The nights at our new house were dark, but they certainly weren’t quiet. Outside of a Disney movie, there is no such thing as one cricket chirping; they must have contracts that prohibit them from singing in choruses of less than a million. The ropes in our old pulley windows were broken, so my bedroom window was propped open with a slat of wood to let in all that fresh country air. It also let in all the loud and mysterious country sounds, all night long.

Eventually I was able to sleep through the night. This was proved on the night when the wood-slat slipped and the window crashed down to the sill and woke my terrified parents, who were convinced that I had fallen out of the top bunk. They arrived at my room to find me and my brother sleeping soundly.

We had moved in August, so there hadn’t been time to put in a vegetable garden. That would have to wait until spring, when we also learned about hanging clothes on the line about two days before we learned about the manure spreaders used by the farmer who lived on the adjacent property. (Several months later we learned why people don’t, under normal circumstances, plant twenty hills of zucchinis.) Dad learned how long it would now take for him to drive to work, Mom learned how long it would take us to get home from school, and my brother and I learned how long it took to walk from the house to the road and wait for the school bus. We learned that no one would come to trick or treat at our house on Halloween (I was sick with the chicken pox anyway; my costume-and-candy days were over). We learned that the Columbus paper would be dropped off at the end of our 600-yard driveway, not at the house as promised by the circulation department.

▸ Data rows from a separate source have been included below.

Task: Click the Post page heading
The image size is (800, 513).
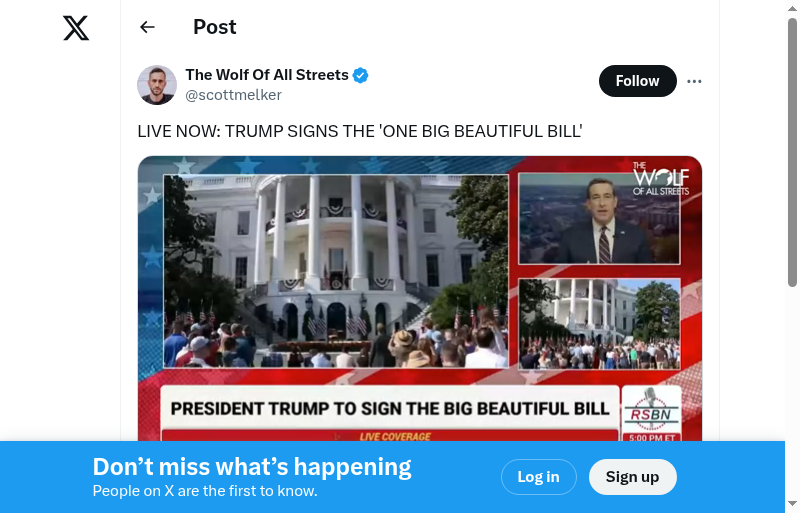Action: (x=215, y=27)
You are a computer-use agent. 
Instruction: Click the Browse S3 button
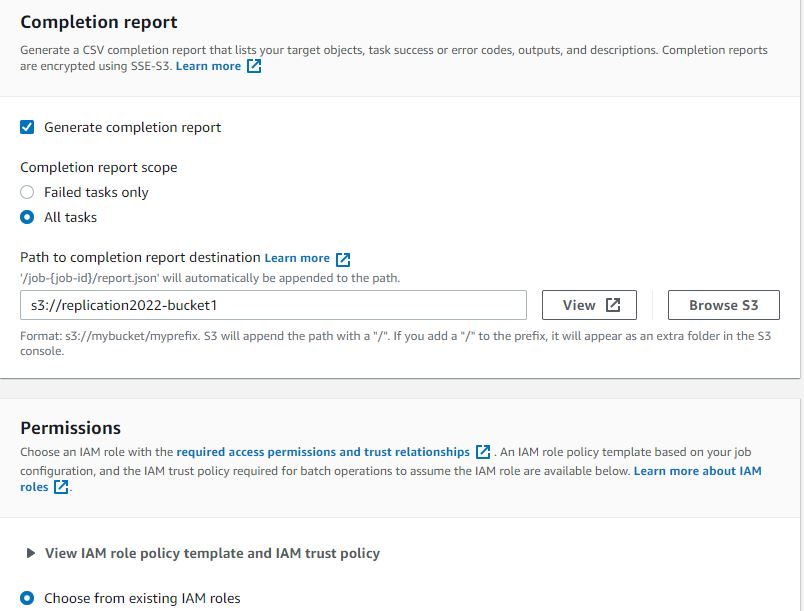pyautogui.click(x=723, y=305)
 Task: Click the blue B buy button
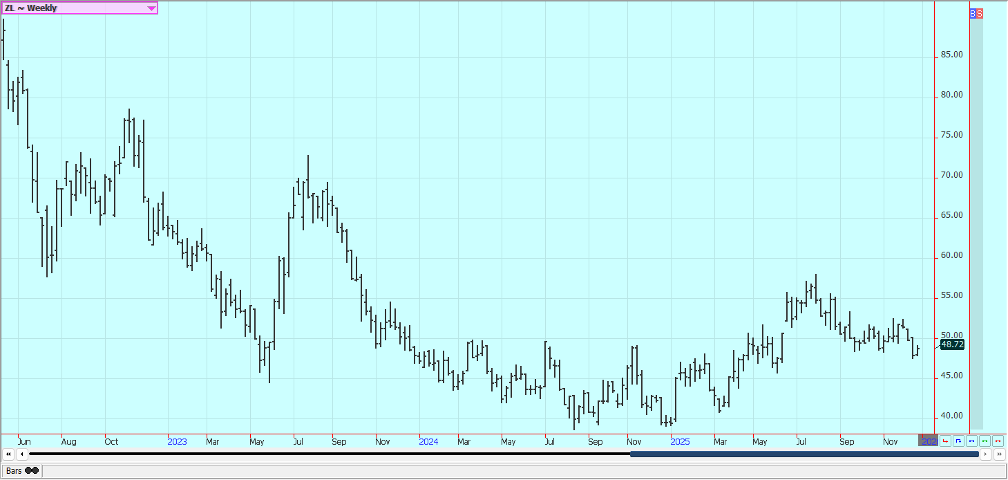click(973, 13)
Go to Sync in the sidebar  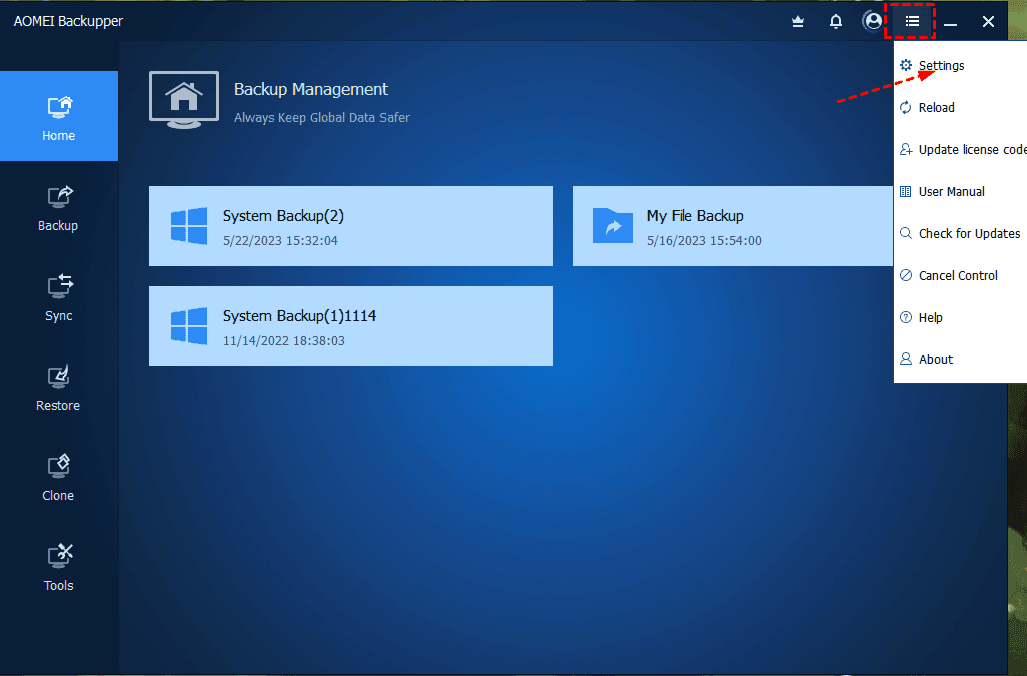tap(58, 299)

On January 26, 1978, we learned about blizzards. I woke in the middle of the night to a howling noise that swirled above my head, which was positioned in the uppermost spot in the northwest corner of the house. Scared, I crept down the ladder at the end of the bed and tried to sleep on the couch instead. I lay still and realized that now, with all the space between myself and the ceiling, the winds were even louder and more frightening. I don’t know how I made it to morning, but by the time everyone else woke up the noise was easier to bear. When the wind finally died down, we found that we had been snowed into the house. Literally. I couldn’t budge the front door for the three-foot drift on the front porch. It was a Thursday morning, but it was obvious that school was out of the question for quite some time.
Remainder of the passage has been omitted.